When you next make a mistake, hopefully someone won't try to profit from it to your disadvantage.

Brendan


----------



## colin79ie (29 Jan 2007)

Glad to hear there's some honesty left in us!

The error was made by a person whom I never met, nor have spoken to, in a small office many miles away from my place of work. I had to fight for months a few years back to get my tax credits up to date, so I think I will question their admin skills.


----------



## Purple (29 Jan 2007)

colin79ie said:


> Glad to hear there's some honesty left in us!
> 
> The error was made by a person whom I never met, nor have spoken to, in a small office many miles away from my place of work. I had to fight for months a few years back to get my tax credits up to date, so I think I will question their admin skills.

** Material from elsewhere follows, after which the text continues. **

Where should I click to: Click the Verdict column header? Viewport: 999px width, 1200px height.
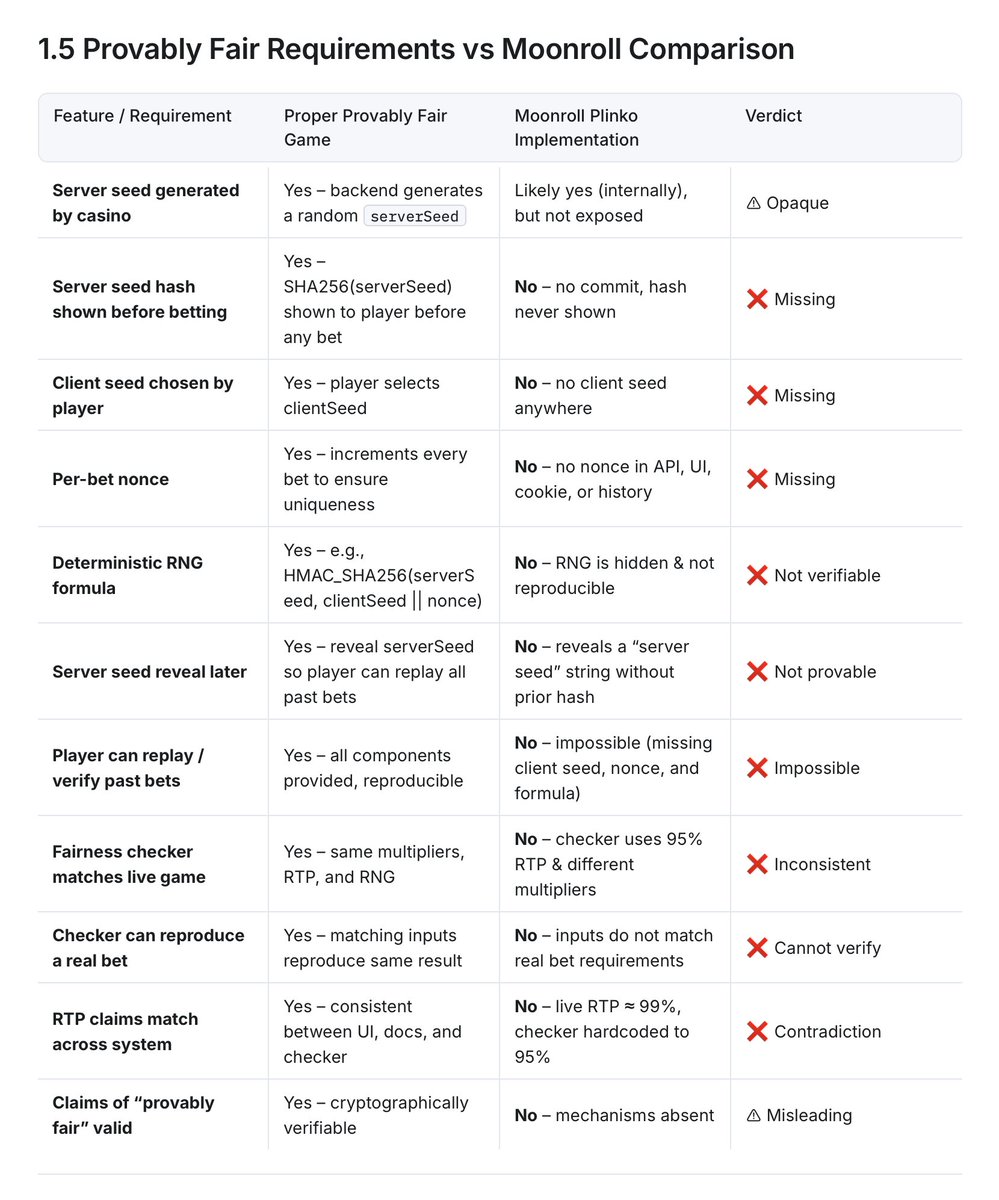pos(774,116)
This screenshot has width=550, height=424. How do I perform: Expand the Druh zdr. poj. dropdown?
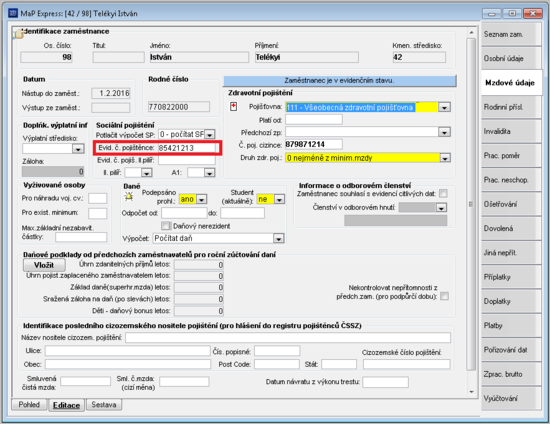(445, 158)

 Still doesn't make it OK to take advantage of a mistake like this. If you had been underpaid and your employer looked for a legal reason not to pay you your back pay would you take the same view?


----------



## ClubMan (29 Jan 2007)

Many contracts of employment include a clause allowing the employer to reclaim through deductions to salary overpayments such as this made in error. It would really be more practical to cooperate with them on rectifying this matter. If you have a major problem with your employer's payroll processing then you should voice your concerns in the form of constructive feedback/suggestions on how they could improve matters. Alternatively maybe you should look for a new job where no payroll mistakes are made. Ever.


----------



## MugsGame (29 Jan 2007)

> Alternatively maybe you should look for a new job where no payroll mistakes are made. Ever.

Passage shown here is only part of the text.